かかるツーハイブリッドシステムとしては、例えば、以下の(e)〜(g)記載の遺伝子が宿主細胞に導入されてなる形質転換体をあげることができる。
(e)宿主細胞内で機能可能なプロモーターの下流に接続されており、宿主細胞内で機能可能な転写調節因子のDNA結合領域と、本発明のエストロゲンレセプターまたは該レセプターのリガンド結合領域との融合蛋白質をコードする塩基配列からなるキメラ遺伝子。
(f)宿主細胞内で機能可能なプロモーターの下流に接続されており、宿主細胞内で機能可能な転写調節因子の転写活性化領域と、本発明のエストロゲンレセプターにリガンド依存的に結合可能な転写共役因子または該転写共役因子のレセプター結合領域との融合蛋白質をコードする塩基配列からなるキメラ遺伝子。
(g)(e)記載のDNA結合領域が結合可能な塩基配列および(f)記載の転写活性化領域により活性化され得るプロモーターの下流に接続されてなるレポーター遺伝子。
宿主細胞としては、例えば、出芽酵母細胞や、HeLa細胞などの哺乳類動物細胞等があげられる。本発明のエストロゲンレセプターに対する被験物の活性調節能を精度よく測定するためには、エストロゲンレセプター非内在性の細胞を使用することが好ましい。
上記(e)記載の「宿主細胞内で機能可能な転写調節因子の転写活性化領域」としては、例えば、宿主細胞として出芽酵母細胞を使用する場合には、酵母由来の転写調節因子GAL4のDNA結合領域、バクテリア由来のリプレッサーLexA等をあげることができる。これらをコードするDNAと、本発明遺伝子または本発明のエストロゲンレセプターのリガンド結合領域をコードするDNAとを、その塩基配列の読み枠を合わせて連結することにより、(e)記載の「宿主細胞内で機能可能な転写調節因子のDNA結合領域と、本発明のエストロゲンレセプターまたは該レセプターのリガンド結合領域との融合蛋白質をコードする塩基配列からなるキメラ遺伝子」が得られる。また、(f)記載の「宿主細胞内で機能可能な転写調節因子の転写活性化領域」としては、例えば、GAL4の転写活性化領域、大腸菌由来のB42酸性転写活性化領域等があげられる。
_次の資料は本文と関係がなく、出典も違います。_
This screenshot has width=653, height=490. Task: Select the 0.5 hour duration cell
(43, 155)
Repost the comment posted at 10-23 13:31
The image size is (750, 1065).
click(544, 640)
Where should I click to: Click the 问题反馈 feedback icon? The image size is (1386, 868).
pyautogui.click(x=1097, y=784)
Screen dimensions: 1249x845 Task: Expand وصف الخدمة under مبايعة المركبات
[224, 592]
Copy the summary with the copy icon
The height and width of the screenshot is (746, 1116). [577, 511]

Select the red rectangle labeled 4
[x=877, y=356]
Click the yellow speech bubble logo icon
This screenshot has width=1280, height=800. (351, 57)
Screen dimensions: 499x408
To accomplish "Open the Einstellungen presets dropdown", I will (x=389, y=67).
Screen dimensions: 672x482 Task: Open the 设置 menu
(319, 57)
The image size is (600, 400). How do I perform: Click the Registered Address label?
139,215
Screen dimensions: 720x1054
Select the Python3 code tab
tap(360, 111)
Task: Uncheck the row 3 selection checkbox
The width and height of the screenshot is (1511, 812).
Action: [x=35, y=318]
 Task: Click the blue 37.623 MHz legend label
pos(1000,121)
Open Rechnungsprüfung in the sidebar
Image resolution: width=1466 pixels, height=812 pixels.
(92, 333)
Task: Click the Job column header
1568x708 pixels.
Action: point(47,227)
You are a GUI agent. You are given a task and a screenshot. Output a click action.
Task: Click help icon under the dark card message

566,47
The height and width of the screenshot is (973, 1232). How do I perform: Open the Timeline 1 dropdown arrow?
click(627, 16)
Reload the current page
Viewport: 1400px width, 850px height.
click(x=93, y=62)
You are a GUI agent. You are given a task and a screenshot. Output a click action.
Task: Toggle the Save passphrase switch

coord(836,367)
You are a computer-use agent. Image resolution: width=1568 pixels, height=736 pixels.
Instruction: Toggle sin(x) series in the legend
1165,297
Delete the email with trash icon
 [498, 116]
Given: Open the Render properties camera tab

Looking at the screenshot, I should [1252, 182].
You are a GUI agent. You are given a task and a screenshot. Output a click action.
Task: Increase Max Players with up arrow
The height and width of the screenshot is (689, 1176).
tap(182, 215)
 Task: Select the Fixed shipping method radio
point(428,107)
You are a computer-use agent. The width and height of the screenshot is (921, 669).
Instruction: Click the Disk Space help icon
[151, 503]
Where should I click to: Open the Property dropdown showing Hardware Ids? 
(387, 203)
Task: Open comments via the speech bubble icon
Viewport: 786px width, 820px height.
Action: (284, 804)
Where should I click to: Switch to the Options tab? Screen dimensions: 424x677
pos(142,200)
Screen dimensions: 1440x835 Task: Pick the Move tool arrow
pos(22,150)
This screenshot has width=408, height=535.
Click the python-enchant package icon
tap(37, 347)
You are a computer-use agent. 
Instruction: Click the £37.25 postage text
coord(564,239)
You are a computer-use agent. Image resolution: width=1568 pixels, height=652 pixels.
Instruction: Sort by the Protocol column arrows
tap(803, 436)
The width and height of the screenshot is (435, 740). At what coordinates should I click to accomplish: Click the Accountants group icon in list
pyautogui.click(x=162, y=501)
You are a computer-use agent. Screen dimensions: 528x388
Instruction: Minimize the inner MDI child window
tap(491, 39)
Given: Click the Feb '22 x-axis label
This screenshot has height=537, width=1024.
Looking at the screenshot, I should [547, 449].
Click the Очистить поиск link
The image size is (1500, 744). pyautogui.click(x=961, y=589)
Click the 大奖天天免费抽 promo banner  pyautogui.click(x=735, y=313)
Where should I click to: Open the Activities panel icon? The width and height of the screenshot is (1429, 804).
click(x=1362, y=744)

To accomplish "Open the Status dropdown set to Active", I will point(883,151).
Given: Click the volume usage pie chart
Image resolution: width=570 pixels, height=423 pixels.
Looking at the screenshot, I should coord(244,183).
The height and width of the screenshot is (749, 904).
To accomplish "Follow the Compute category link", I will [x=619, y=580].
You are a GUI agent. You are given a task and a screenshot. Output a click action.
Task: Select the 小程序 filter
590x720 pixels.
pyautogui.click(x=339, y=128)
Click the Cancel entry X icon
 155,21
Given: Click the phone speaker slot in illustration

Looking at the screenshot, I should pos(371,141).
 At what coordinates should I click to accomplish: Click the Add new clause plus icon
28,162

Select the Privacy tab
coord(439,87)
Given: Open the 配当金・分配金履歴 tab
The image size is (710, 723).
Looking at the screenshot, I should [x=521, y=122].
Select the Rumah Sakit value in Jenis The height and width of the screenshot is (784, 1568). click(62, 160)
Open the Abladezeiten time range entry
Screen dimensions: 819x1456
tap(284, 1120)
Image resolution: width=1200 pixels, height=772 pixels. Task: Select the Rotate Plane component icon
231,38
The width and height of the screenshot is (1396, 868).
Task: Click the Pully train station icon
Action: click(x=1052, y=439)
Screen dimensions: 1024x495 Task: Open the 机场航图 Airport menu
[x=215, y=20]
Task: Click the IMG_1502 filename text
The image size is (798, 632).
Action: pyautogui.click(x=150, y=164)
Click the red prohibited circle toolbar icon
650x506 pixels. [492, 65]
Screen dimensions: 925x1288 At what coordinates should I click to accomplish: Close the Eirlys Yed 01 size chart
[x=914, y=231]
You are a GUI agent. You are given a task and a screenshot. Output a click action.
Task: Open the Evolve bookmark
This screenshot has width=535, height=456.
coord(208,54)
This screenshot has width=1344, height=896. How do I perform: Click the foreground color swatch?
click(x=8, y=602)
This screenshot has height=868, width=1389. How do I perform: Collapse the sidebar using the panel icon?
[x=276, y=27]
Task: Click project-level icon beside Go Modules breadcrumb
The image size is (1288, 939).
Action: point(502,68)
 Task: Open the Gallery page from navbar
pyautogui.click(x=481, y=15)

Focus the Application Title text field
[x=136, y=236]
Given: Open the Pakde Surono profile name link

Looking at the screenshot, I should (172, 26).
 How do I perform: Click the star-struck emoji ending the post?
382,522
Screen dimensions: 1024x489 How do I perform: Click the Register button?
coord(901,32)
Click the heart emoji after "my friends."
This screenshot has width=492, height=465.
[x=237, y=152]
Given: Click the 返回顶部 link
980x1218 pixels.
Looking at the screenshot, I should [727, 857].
「本発明のエストロゲンレセプターにリガンド依存的に結合可能な転写共役因子」とは、本発明のエストロゲンレセプターとリガンドとの複合体を認識してこれに結合可能な転写共役因子であって、具体的にはSRC1/NCoA1(Onate,S.A.ら、Science,1995,270,1354)、TIF2/GRIP1(Voegel,J.J.ら、EMBO,J.,1996,15,3667)などがあげられる。前記のような転写活性化領域をコードするDNAと、前記転写共役因子をコードするDNAまたは該転写共役因子のレセプター結合領域をコードするDNAとを、その塩基配列の読み枠を合わせて連結することにより、(f)記載の「宿主細胞内で機能可能な転写調節因子の転写活性化領域と本発明のエストロゲンレセプターにリガンド依存的に結合可能な転写共役因子または該転写共役因子のレセプター結合領域との融合蛋白質をコードする塩基配列からなるキメラ遺伝子」を得ることができる。尚、前記キメラ遺伝子の構成を互いに入れ替えて、「宿主細胞内で機能可能な転写調節因子のDNA結合領域と、本発明のエストロゲンレセプターにリガンド依存的に結合可能な転写共役因子または該転写共役因子のレセプター結合領域との融合蛋白質をコードする塩基配列からなるキメラ遺伝子」および「宿主細胞内で機能可能な転写調節因子の転写活性化領域と、本発明のエストロゲンレセプターまたは該レセプターのリガンド結合領域との融合蛋白質をコードする塩基配列からなるキメラ遺伝子」の組合せとしてもよい。これらのキメラ遺伝子は、それぞれ「宿主細胞内で機能可能なプロモーター」の下流に接続されており、このようなプロモーターとしては、例えば、宿主細胞が出芽酵母細胞である場合には、GAL1プロモーターのような誘導型プロモーターや、ADHプロモーターのような恒常的に発現するプロモーター等が使用される。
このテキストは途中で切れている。